Overcorrection of dermatochalasia leaves essentially so little skin on the eyelids that eye closure is impossible. This is a troublesome complication for the patient who will experience dry eye symptoms and for the surgeon who has to add skin graft to eyelids to allow proper eye closure. Milder cases can be managed with botulinum toxin injection of lower parts of frontalis muscle to induce brow ptosis to facilitate eye closure. However, the cosmetic outcome will be negatively affected. So, the surgeons should err on the side of undercorrection instead. Undercorrection of dermatochalasia or fat prolapse needs nothing more than an additional surgery and is far less of a problem compared to overcorrection. Overcorrection of fat prolapse by too much fat resection can cause skeletonized orbital appearance (A-frame deformity) which results in more aged appearance. Filler or fat injection should be used for correction of these cases.

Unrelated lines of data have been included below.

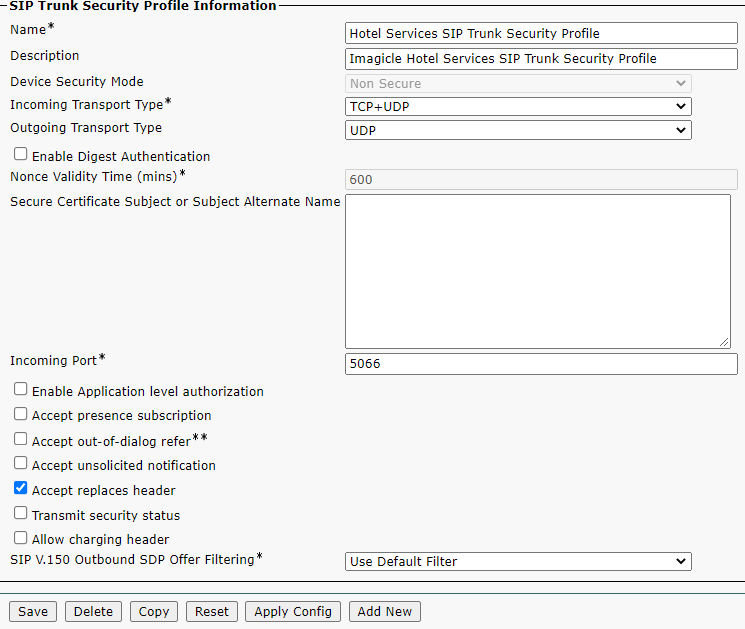The height and width of the screenshot is (629, 745).
Task: Click the Secure Certificate Subject text area
Action: coord(537,271)
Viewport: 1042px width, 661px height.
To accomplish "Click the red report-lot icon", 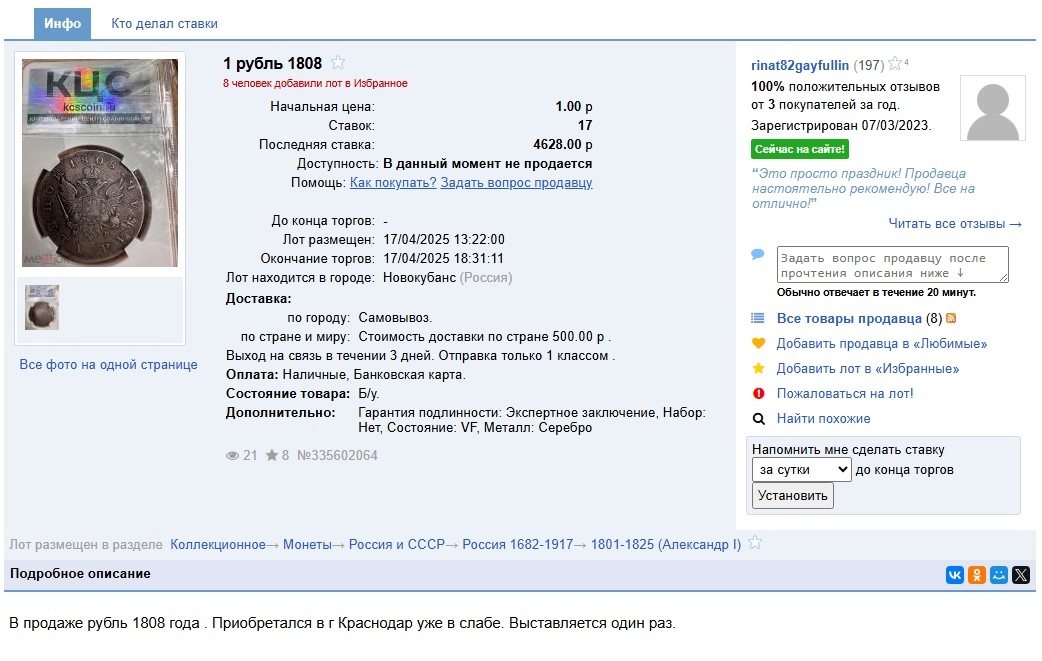I will [x=758, y=394].
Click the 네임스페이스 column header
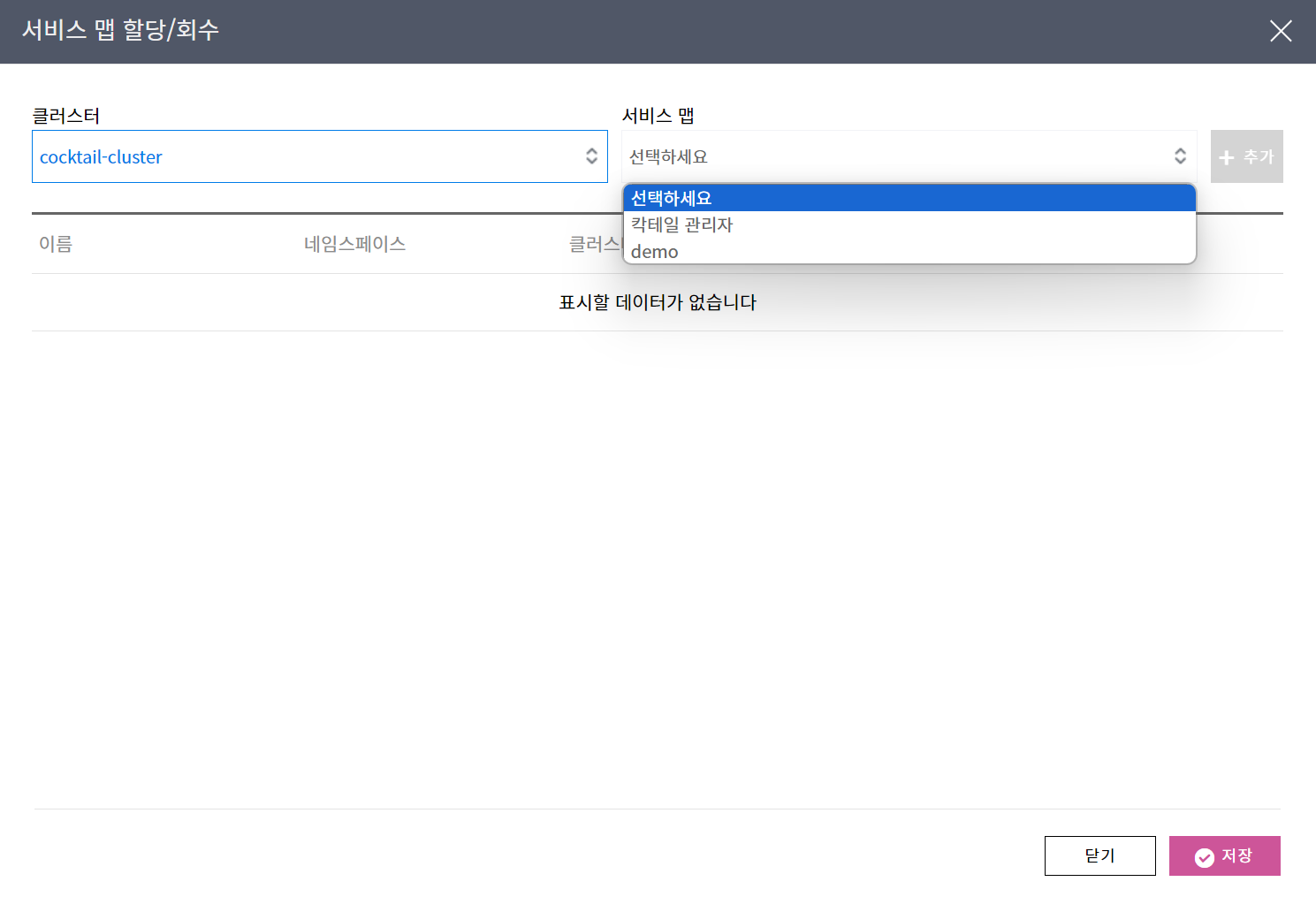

Scar on the surgical site is often unnoticeable a few months after surgery due to the unique characteristics of eyelid tissue like thin skin and rich vascularization. However, if the scar extends laterally out of the orbital rim, it would be noticed, especially in men who cannot easily use make up to cover the scars. So, it is recommended to terminate the incision just at the level of lateral orbital rim. Medially, skin webbing can occur if the incision extends beyond superior punctum to the upper nasal skin (Fig. 45.10). The surgeon should resist the temptation for overcorrection of excess skin in the superomedial area, especially in patients with bulging orbital fat pads. The reason is the dead space that will be created after resection of orbital fat which causes the scar tissue to form adhesions from deeper planes to the skin tissue and result in depressed scar. For correction of redundant superomedial skin, resection of a Burrow’s triangle or lazy S incisions are recommended. Another possible complication is asymmetry of incisions which is due to inaccurate marking.

Fig. 45.10
figure 10

Medial skin web formation following upper blepharoplasty

Wound dehiscence is a rarely encountered complication (2%) and is often seen in the lateral portion of the incision, the site with maximum tension, especially in younger patients with relatively thicker skin. This usually presents after the first week (days 6–15) [25] and depressed scar will permanently be visible on the site of dehiscence (Fig. 45.11). Up to three buried subcutaneous 6–0 Vicryl sutures on orbicularis oculi in the lateral part of incision have been successfully used to decrease the possibility of this complication. [26]

Fig. 45.11
figure 11

Lateral wound dehiscence (arrow) appears as depressed scar

Milia are small epidermal inclusion cysts which may be formed on the site of suturing needle entry into the skin. Prolene sutures in subcuticular fashion are believed to be rarely associated with this complication. [27] If the patient is severely bothered by the appearance, these could be marsupialized by fine 27-gauge needles after application of local anesthetic creams.